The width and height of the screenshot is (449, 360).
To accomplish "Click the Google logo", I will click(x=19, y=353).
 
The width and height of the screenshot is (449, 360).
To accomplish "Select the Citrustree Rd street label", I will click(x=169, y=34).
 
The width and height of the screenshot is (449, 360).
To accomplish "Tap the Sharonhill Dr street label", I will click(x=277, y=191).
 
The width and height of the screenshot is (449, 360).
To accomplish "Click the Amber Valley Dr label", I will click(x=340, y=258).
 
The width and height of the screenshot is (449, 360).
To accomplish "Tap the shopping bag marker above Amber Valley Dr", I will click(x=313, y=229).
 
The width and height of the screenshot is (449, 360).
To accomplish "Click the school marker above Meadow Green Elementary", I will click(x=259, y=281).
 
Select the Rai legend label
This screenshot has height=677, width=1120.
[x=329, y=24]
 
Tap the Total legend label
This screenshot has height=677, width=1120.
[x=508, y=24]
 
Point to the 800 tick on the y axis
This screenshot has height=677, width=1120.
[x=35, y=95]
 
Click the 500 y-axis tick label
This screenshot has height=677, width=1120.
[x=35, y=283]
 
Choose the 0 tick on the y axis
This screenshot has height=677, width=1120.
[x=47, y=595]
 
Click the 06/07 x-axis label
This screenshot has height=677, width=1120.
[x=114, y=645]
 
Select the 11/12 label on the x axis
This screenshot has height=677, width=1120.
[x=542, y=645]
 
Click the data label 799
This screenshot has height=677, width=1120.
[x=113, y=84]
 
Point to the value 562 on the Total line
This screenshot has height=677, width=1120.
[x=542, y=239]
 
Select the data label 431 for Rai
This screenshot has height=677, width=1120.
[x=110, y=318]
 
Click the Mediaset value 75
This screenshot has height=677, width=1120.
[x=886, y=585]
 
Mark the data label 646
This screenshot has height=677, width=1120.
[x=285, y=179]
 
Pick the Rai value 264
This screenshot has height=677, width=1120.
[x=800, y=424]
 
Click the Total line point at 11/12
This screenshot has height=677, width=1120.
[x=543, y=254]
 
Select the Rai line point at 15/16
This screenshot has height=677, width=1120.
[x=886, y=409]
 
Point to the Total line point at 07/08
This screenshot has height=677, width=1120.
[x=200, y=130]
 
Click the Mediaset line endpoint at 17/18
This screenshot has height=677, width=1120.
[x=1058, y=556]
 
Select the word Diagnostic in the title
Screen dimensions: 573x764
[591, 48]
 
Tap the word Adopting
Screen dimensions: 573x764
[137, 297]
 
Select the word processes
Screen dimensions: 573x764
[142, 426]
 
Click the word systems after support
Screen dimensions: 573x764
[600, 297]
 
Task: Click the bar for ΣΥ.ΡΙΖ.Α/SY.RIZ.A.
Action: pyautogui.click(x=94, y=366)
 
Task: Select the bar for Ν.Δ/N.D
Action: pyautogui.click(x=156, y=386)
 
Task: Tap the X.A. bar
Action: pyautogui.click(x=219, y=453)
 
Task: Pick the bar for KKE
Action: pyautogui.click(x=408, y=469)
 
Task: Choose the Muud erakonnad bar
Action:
|---|
SHORT EXERCISE:
Rewrite the part of the listing that opens with the line containing "Task: Click the bar for ΣΥ.ΡΙΖ.Α/SY.RIZ.A." and runs through the end of the listing, requests included, shifting each click coordinate in the answers by adding 67 to it.

RESPONSE:
Task: Click the bar for ΣΥ.ΡΙΖ.Α/SY.RIZ.A.
Action: pyautogui.click(x=161, y=433)
 
Task: Select the bar for Ν.Δ/N.D
Action: pyautogui.click(x=223, y=453)
 
Task: Tap the X.A. bar
Action: pyautogui.click(x=286, y=520)
 
Task: Pick the bar for KKE
Action: pyautogui.click(x=475, y=536)
 
Task: Choose the Muud erakonnad bar
Action:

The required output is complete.